> _WHAT YOU WILL DO_
Present as a numbered list the lines of the records from the line containing "Describe the element at coordinates (591, 366)" through the final line of the records, skipping any blank lines.
::::::::::
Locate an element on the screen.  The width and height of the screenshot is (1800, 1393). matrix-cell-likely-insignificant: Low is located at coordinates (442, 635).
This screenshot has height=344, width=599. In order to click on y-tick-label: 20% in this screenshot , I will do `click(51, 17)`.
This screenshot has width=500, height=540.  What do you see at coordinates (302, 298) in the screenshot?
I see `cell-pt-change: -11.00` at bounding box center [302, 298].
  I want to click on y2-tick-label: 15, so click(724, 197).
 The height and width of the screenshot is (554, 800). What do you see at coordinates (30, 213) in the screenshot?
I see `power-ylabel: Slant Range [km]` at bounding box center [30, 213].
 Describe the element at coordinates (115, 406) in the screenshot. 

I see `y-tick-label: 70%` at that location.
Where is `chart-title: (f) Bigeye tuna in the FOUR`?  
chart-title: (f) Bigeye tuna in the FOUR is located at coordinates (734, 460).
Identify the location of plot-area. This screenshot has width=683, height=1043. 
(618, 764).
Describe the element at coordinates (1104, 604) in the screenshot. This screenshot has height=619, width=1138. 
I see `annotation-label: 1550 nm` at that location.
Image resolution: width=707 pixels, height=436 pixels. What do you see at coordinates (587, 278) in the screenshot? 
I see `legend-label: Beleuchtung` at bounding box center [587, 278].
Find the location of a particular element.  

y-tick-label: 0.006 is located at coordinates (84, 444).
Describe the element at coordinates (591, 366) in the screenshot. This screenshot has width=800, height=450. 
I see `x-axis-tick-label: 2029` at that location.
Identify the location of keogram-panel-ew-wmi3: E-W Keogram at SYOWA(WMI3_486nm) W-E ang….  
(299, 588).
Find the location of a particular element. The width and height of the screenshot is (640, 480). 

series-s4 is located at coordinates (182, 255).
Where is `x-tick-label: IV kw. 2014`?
::::::::::
> _RESPONSE AREA_
1. Describe the element at coordinates (591, 366) in the screenshot. This screenshot has width=800, height=450. 
2. I see `x-axis-tick-label: 2029` at that location.
3. Identify the location of keogram-panel-ew-wmi3: E-W Keogram at SYOWA(WMI3_486nm) W-E ang….  
4. (299, 588).
5. Find the location of a particular element. The width and height of the screenshot is (640, 480). 
6. series-s4 is located at coordinates (182, 255).
7. Where is `x-tick-label: IV kw. 2014`?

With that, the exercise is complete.